▶ _Data for the task_
╭──

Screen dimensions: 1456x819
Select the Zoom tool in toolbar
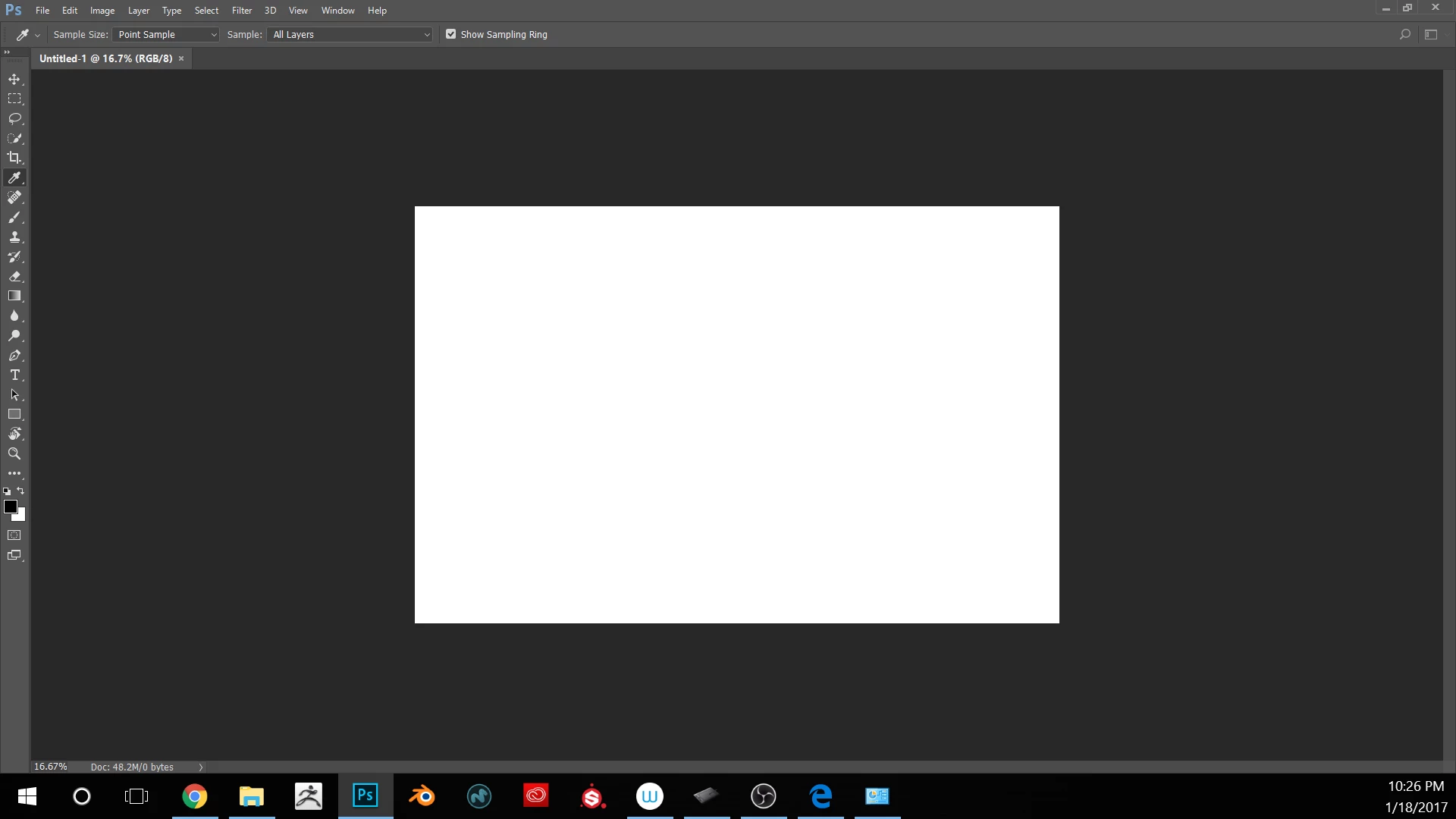pyautogui.click(x=14, y=454)
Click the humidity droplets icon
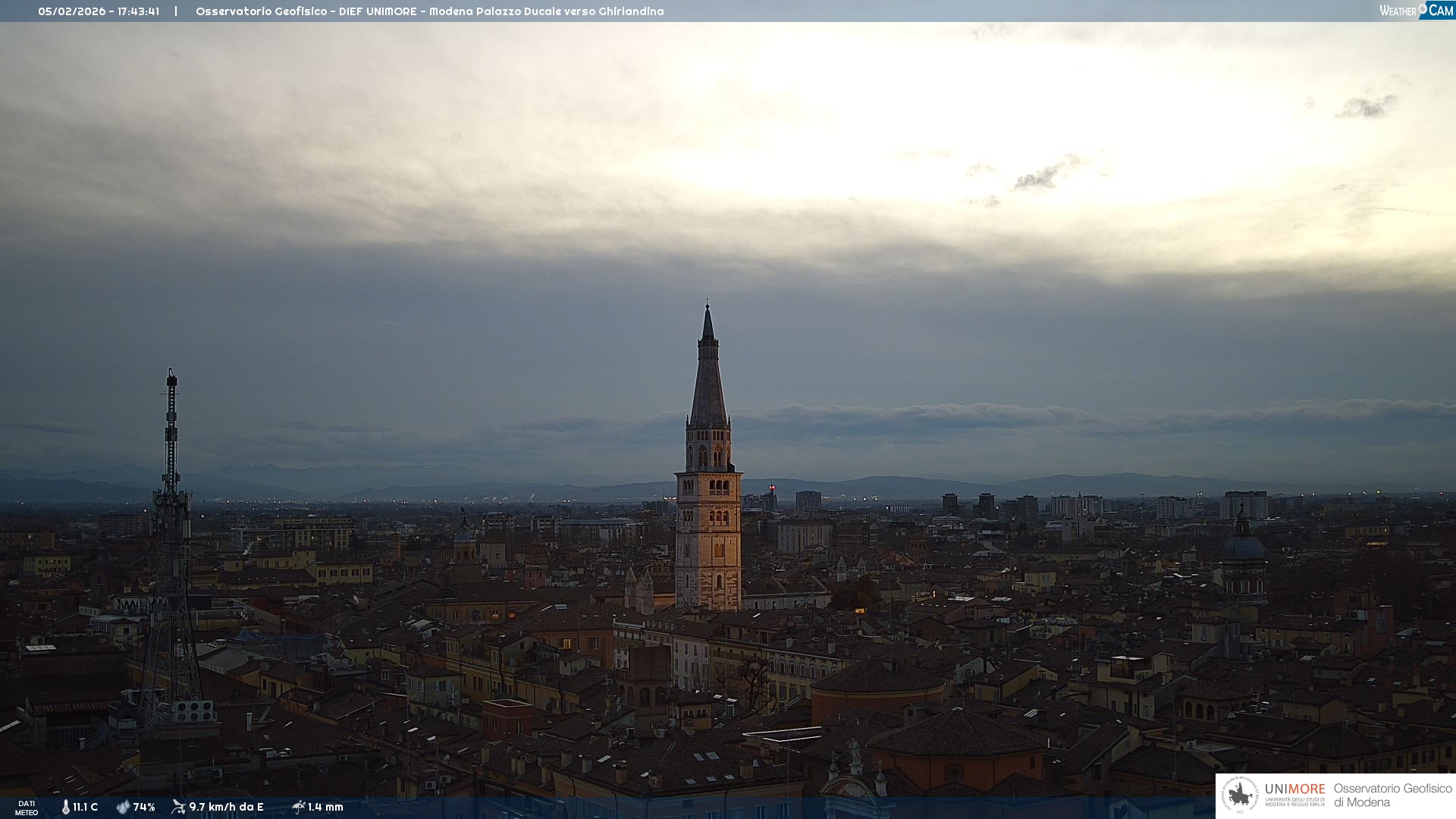Image resolution: width=1456 pixels, height=819 pixels. pyautogui.click(x=123, y=807)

╰──

▶ _Your instructions_
Leaving out the pictures, repeat the data above exactly.

▶ _Output of the task_
Screen dimensions: 1456x819
Select the Zoom tool in toolbar
pyautogui.click(x=14, y=454)
Click the humidity droplets icon
Image resolution: width=1456 pixels, height=819 pixels. pyautogui.click(x=123, y=807)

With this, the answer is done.